Kijkend naar de tijdelijke contracten in Europese hoger onderwijsinstituten zien we dat gender een rol speelt: vrouwen op (beginnende) wetenschappelijke posities hebben onevenredig vaker een tijdelijk contract dan mannen. Ook bestaan er in de wetenschap ongelijkheden op basis van bijvoorbeeld nationaliteit en etniciteit. Twee organisatieprocessen die een rol spelen in het creëren en bestendigen van ongelijkheden zijn werving en selectie. Tot op heden hebben de meeste studies naar werving en selectie in de wetenschap gekeken naar hogere posities in de academische hiërarchie, zoals hoogleraren. Het is belangrijk dat er ook onderzoek wordt gedaan naar jonge wetenschappers, omdat beslissingen over werving en selectie in de beginfase van een wetenschappelijke carrière bepalen wie toegang hebben tot een wetenschappelijke carrière en wie worden uitgesloten en dus wie in de toekomst de onderzoekslijnen bepalen.
In dit proefschrift worden zowel de werving en selectie van kandidaten voor postdoc- en universitair docentposities bestudeerd. Dit zijn de eerste academische posities na het afronden van een promotietraject en een opstap voor het verkrijgen van een meer stabiele, vaste positie in de wetenschap.
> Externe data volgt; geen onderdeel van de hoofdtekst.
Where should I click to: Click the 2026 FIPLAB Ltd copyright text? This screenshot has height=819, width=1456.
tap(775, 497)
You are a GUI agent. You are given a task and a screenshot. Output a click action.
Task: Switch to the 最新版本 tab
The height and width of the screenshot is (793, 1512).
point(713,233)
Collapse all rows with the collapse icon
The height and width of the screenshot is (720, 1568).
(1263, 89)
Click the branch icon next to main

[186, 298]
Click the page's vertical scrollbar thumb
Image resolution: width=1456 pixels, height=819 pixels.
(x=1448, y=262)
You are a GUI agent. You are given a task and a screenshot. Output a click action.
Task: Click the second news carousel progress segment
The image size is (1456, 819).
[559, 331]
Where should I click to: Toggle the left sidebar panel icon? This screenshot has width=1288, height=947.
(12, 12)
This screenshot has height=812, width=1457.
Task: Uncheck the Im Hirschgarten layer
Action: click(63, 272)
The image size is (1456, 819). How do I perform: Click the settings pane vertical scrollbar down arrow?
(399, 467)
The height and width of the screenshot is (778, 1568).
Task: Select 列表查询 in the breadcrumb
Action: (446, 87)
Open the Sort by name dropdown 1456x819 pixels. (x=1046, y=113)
Beide posities zijn precair en voor beiden zijn senior onderzoekers (gatekeepers) verantwoordelijk voor de werving en selectie van kandidaten. Het doel van mijn proefschrift is om beter te begrijpen hoe ongelijkheden in de werving en selectie van jonge onderzoekers ontstaan en in het bijzonder hoe leden van benoemingsadviescommissies (hierna: selectiecommissies) (al dan niet onbewust) ongelijkheden creëren in het werving- en selectieproces. In mijn onderzoek gebruik ik het concept ‘praktijken’ (practices) wat refereert naar de routinematige acties en percepties van mensen die worden gevormd in interactie met elkaar. Oftewel, het betreft datgene wat mensen zeggen en doen. Een geschikte methode om praktijken te bestuderen is door te kijken naar interacties, processen
1 Jong verwijst hier niet naar leeftijd, maar naar de fase in de wetenschappelijke carrière.